To define the propensity score, we introduce the following notation: let X=(X1,..,Xn) represent confounders that are measured prior to intervention initiation (referred as “baseline confounders” below), then X=(X1i,..,Xni) is a vector of the value of the n confounders for the ith subject. Let n represent the available interventions, with T=1 indicating the subject is in the treated group and T=0 meaning the subject in the control group. For the ith subject, the propensity score is the conditional probability of being in the treated group given their measured baseline confounders, p(Xi) = Prob( Ti = 1|Xi)
Intuitively, conditioning on the propensity score, each subject has the same chance of receiving treatment. Thus, propensity score is a tool to mimic randomization when randomization is not available. In other words, A propensity score is the probability of a unit (e.g., person, classroom, school) being assigned to a particular treatment given a set of observed covariates. Propensity scores are used to reduce selection bias by equating groups based on these covariates. Suppose that we have a binary treatment indicator Z, a response variable r, and background observed covariates X. The propensity score is defined as the conditional probability of treatment given background variables: e(x) = Prob( Z = 1| X=x)
Side Note:
Confounders: In statistics, a confounder is a variable that influences both the dependent variable and independent variable, causing a spurious association.

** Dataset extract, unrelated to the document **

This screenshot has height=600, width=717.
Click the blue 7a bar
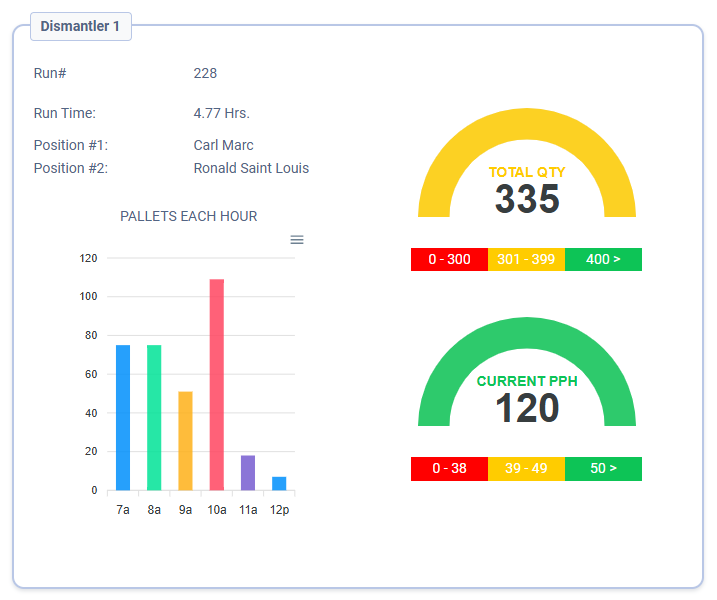point(123,418)
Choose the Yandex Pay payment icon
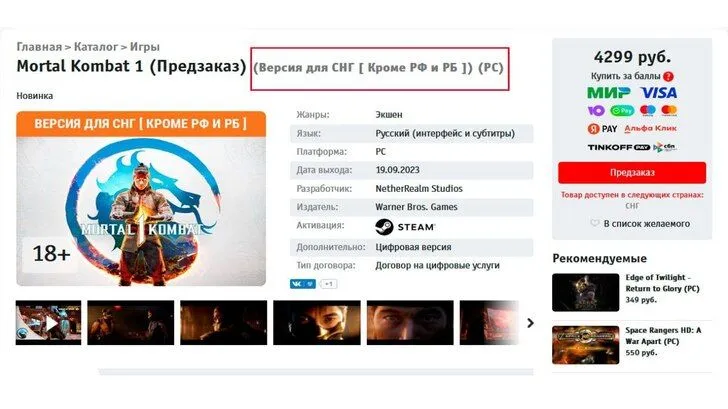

Binary Treatment Indicator: the treatment can be written as a variable T:1. Ti = { 1 if unit i receives the “treatment” 0 if unit i receives the “control”}
Response Variable: A variable is a covariate if it is related to the dependent variable. According to this definition, any variable that is measurable and considered to have a statistical relationship with the dependent variable would qualify as a potential covariate.

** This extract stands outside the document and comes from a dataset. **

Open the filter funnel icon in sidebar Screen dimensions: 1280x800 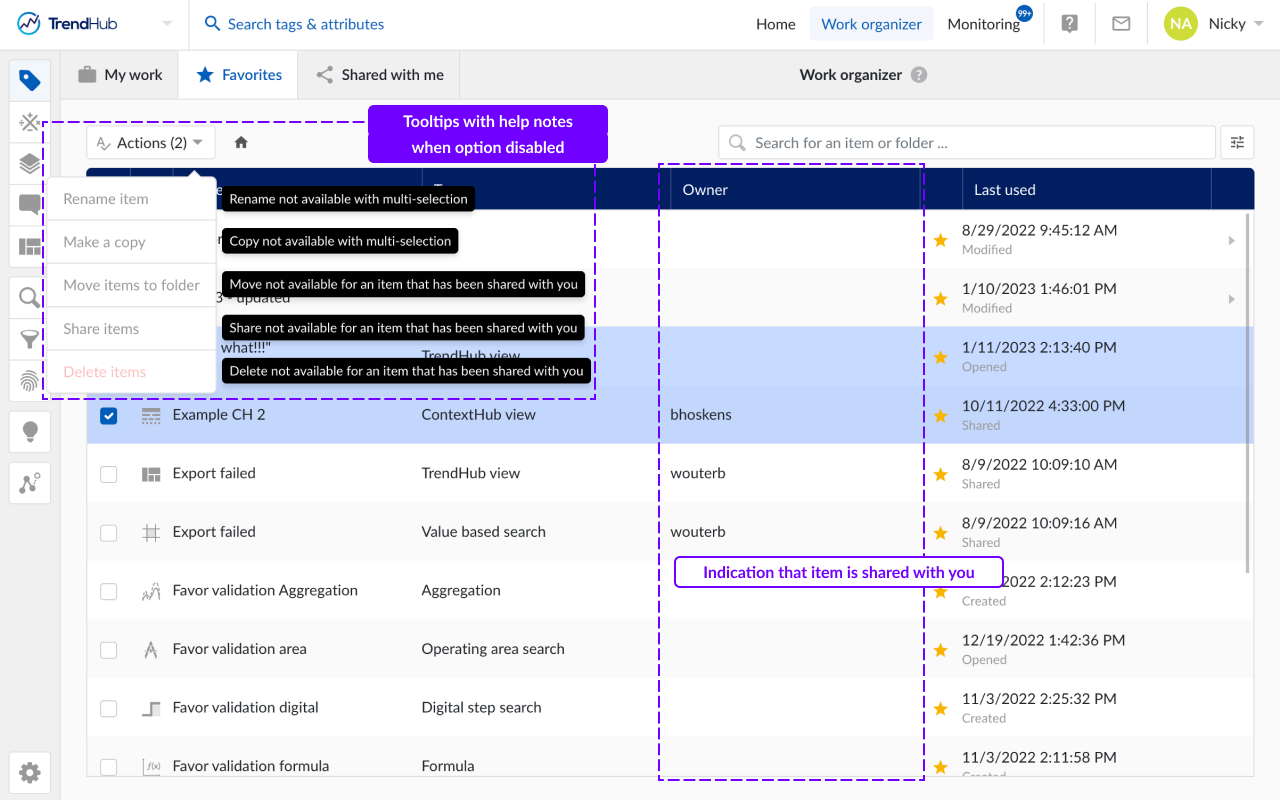click(30, 340)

References: [1] Guo, Shenyang, and Mark W. Fraser. Propensity score analysis: Statistical methods and applications. Vol. 11. SAGE publications, 2014. [2] Faries, Douglas, et al. Real world health care data analysis: causal methods and implementation using SAS. SAS Institute, 2020. [3] Van der Laan, Mark J., and Sherri Rose. Targeted learning: causal inference for observational and experimental data. Vol. 10. New York: Springer, 2011.